[Passage to read — start]

In recent days, several people have asked for my updated view on the Federal Reserve and the Fed funds rate, as well as the outlook for the Australian cash rate. I thought I’d walk through our model for the Fed funds rate and explain our approach to the RBA’s cash rate.

It’s fascinating to look at the history of the current tightening cycle. The Fed began from a much higher base than the RBA, and in this cycle, they reached a peak rate of 535 basis points, compared to the RBA’s peak of 435 basis points. For context, in the previous tightening cycle, the RBA reached a peak of 485 basis points.

The reason the RBA was more cautious this time around is largely due to an agreement between Treasurer Jim Chalmers and the RBA. The goal was to implement rate increases that would not undo the employment gains made in the previous cycle. As a result, the RBA was far less aggressive in its approach to rate hikes.

This divergence in peak rates is important. Because the Australian cash rate peaked lower, the total room for rate cuts and the resulting stimulus to the economy is significantly smaller than in previous cycles.

The Fed, on the other hand, peaked at 535 basis points in August last year and began cutting rates shortly after. By the end of December, they had reduced the rate to 435 basis points, where it has remained since.

Recent U.S. labour market data shows a clear slowdown. Over the past 20 years, average annual employment growth in the U.S. has been around 1.6 percent, but this fell to 1.0 percent a few months ago and dropped further to 0.9 percent in the most recent data.

This suggests that while the Fed has successfully engineered a soft landing by slowing the economy, it now risks tipping into a hard landing if rates remain unchanged.

[Passage to read — finish]
[Extracted data — start]

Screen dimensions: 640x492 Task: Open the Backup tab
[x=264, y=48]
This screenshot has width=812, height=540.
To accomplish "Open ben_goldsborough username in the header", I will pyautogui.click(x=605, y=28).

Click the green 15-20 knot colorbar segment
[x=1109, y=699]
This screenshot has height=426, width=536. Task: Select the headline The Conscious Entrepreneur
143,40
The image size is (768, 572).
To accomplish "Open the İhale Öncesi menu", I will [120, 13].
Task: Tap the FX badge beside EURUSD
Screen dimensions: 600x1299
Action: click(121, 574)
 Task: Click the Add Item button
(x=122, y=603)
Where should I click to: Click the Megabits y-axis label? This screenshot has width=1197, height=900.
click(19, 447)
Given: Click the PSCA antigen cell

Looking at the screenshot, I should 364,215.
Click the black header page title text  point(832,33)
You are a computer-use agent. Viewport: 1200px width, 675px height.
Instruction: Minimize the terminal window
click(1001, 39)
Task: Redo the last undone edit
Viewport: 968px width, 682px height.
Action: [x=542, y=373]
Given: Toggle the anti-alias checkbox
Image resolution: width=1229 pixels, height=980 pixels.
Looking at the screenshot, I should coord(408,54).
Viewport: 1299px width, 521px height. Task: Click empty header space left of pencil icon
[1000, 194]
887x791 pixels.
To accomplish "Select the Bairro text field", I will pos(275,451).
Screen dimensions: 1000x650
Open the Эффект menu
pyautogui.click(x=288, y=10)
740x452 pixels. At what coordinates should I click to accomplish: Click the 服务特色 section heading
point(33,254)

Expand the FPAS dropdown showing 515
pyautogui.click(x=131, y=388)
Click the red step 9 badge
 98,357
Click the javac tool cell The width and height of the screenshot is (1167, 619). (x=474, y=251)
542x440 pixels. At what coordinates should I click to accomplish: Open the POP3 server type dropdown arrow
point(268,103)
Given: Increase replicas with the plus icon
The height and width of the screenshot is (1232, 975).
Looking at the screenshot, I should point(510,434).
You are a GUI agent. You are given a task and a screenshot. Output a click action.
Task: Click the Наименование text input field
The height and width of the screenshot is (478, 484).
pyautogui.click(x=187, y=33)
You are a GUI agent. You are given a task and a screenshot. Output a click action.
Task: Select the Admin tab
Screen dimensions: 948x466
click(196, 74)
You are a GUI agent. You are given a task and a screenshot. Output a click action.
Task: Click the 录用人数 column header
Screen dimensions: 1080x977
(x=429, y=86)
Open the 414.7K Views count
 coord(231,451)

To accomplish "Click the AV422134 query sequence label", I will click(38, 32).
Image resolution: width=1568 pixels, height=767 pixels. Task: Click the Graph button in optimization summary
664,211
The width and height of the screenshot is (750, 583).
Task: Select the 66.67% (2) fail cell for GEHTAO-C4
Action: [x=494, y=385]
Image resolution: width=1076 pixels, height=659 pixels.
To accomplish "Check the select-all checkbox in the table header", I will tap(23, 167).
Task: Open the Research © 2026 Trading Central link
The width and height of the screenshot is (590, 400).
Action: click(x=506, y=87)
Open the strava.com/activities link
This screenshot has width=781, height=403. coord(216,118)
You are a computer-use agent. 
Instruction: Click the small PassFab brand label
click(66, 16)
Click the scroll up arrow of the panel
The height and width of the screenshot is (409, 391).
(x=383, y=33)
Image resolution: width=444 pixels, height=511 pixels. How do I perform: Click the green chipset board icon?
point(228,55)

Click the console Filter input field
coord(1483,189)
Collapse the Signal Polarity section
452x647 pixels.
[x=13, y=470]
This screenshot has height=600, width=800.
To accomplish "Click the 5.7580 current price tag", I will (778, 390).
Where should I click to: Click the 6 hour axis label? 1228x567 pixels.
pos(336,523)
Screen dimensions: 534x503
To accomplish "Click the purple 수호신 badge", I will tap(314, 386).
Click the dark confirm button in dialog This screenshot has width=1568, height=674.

[Extracted data — finish]

— What you are asked to do —
Could you set down the full commentary on the Fed funds rate and the Australian cash rate, word for word? These items were drawn from a separate source.

— Answer box —
In recent days, several people have asked for my updated view on the Federal Reserve and the Fed funds rate, as well as the outlook for the Australian cash rate. I thought I’d walk through our model for the Fed funds rate and explain our approach to the RBA’s cash rate.

It’s fascinating to look at the history of the current tightening cycle. The Fed began from a much higher base than the RBA, and in this cycle, they reached a peak rate of 535 basis points, compared to the RBA’s peak of 435 basis points. For context, in the previous tightening cycle, the RBA reached a peak of 485 basis points.

The reason the RBA was more cautious this time around is largely due to an agreement between Treasurer Jim Chalmers and the RBA. The goal was to implement rate increases that would not undo the employment gains made in the previous cycle. As a result, the RBA was far less aggressive in its approach to rate hikes.

This divergence in peak rates is important. Because the Australian cash rate peaked lower, the total room for rate cuts and the resulting stimulus to the economy is significantly smaller than in previous cycles.

The Fed, on the other hand, peaked at 535 basis points in August last year and began cutting rates shortly after. By the end of December, they had reduced the rate to 435 basis points, where it has remained since.

Recent U.S. labour market data shows a clear slowdown. Over the past 20 years, average annual employment growth in the U.S. has been around 1.6 percent, but this fell to 1.0 percent a few months ago and dropped further to 0.9 percent in the most recent data.

This suggests that while the Fed has successfully engineered a soft landing by slowing the economy, it now risks tipping into a hard landing if rates remain unchanged.